Manchmal zeigt mir Thunderbird, dass die DKIM Signatur ungültig ist, anderemale wieder gültig???

Wie kann ich wirklich sicherstellen, dass als Spam-Deklarierte Mails nicht mehr im Spamordern landen? Langsam haben mich auch schon Kunden drauf hingewiesen?

LG


----------



## Strontium (27. Mai 2020)

Könnte ein Fehler in rspamd sein, siehe github.com

Was steht im Header der Mail im Abschnitt "X-Spamd-Result"?


----------



## Strontium (31. Mai 2020)

Zitat von Till:


> Spamfilter white/blacklist beeinflusst das Verhalten des Spamfilters.


Habe in der Whitelist einen Eintrag gemacht aber die Nachrichten (vom Lufthansa-Newsletter) werden trotzdem als Spam klassifiziert.

Bitte warum funktioniert es nicht @Till? Was mache ich falsch?


----------



## Till (31. Mai 2020)

Sonst versuch mal die postfix whitelist.


----------



## Strontium (8. Juni 2020)

Zitat von Till:


> versuch mal die postfix whitelist.


Die funktioniert auch nicht @Till 

Lufthansa-Newsletter wurde schon wieder als Spam klassifiziert.
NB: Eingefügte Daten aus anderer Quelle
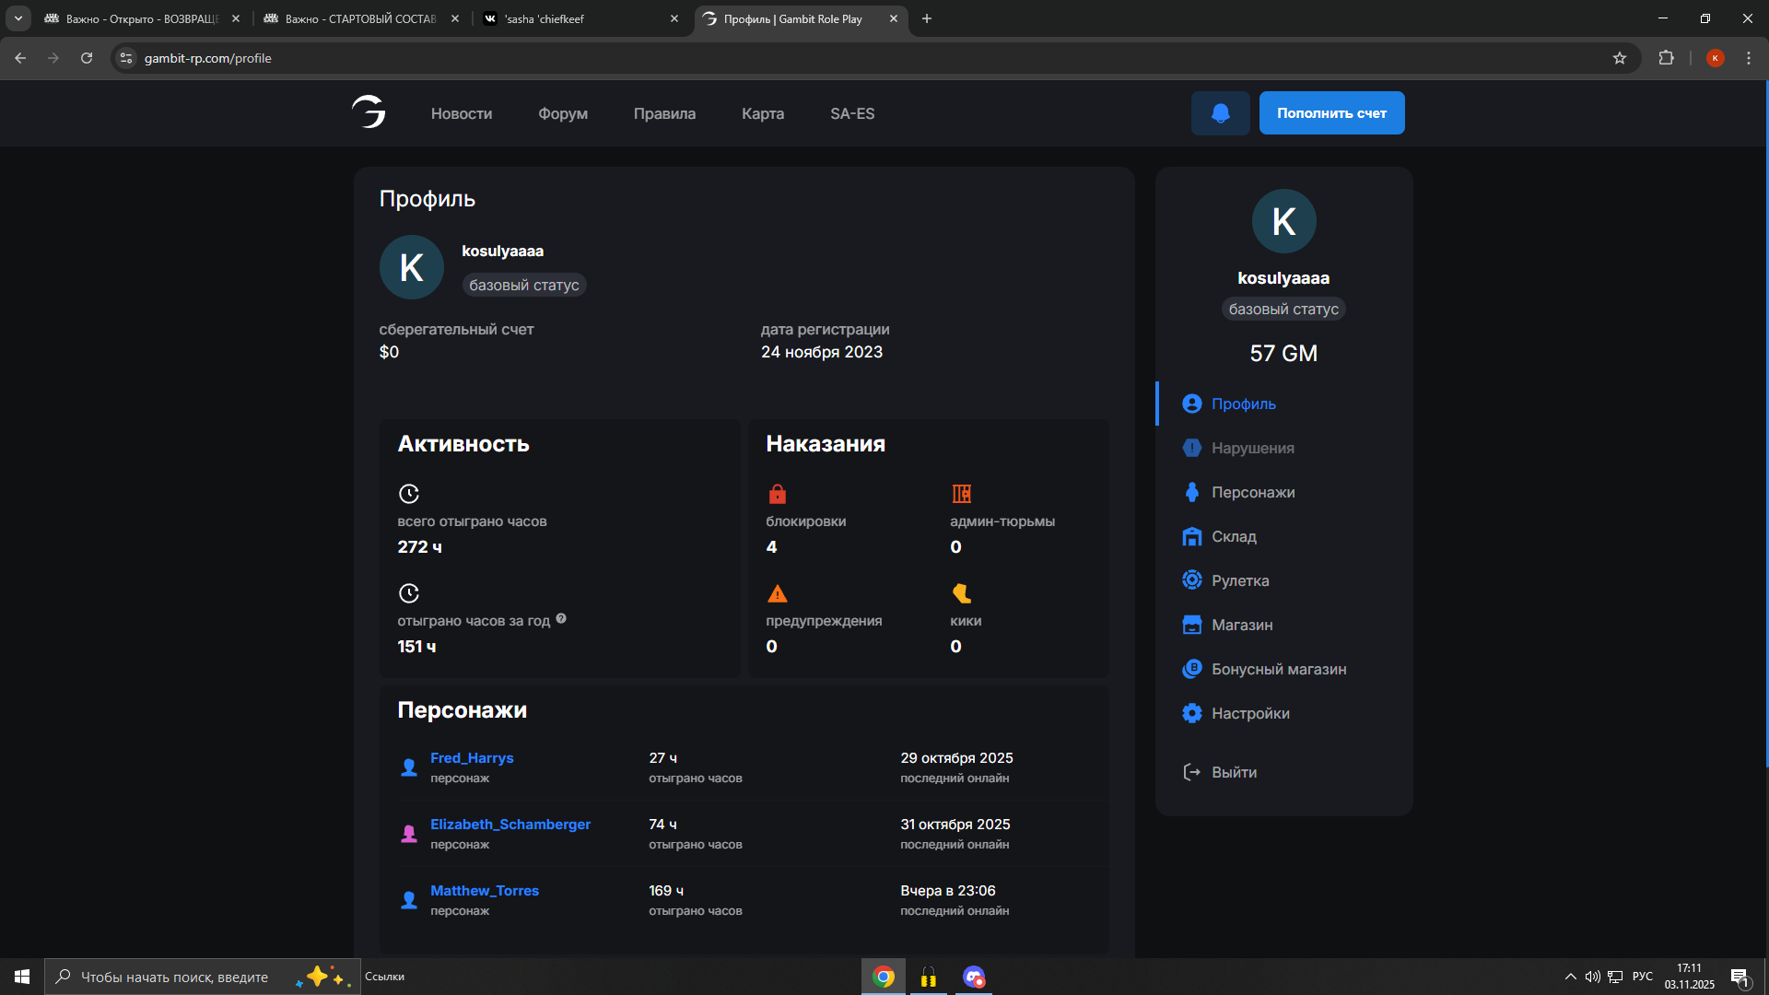The image size is (1769, 995).
Task: Show hidden system tray icons
Action: point(1570,977)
Hab die Absendeadresse jetzt in der Postfix-Whitelist und in der Spamfilter-Whitelist drin, beide Einstellungen sind wirkungslos.



Zitat von shadowcast:


> Ich verstehs ned.


Ich auch nicht.


----------



## Strontium (4. Dez. 2021)

Zitat von shadowcast:


> das Thema muss ich leider nochmal hochholen, es ist bei mir immer noch nicht gelöst.


Bei mir funktionieren die ISPConfig-Spamfilter White/Blacklists auch nicht, deswegen verwende ich einstweilen eine multimap.conf: https://www.howtoforge.com/community/threads/ispconfig-3-1-15p2-rspamd-whitelist.83099/


----------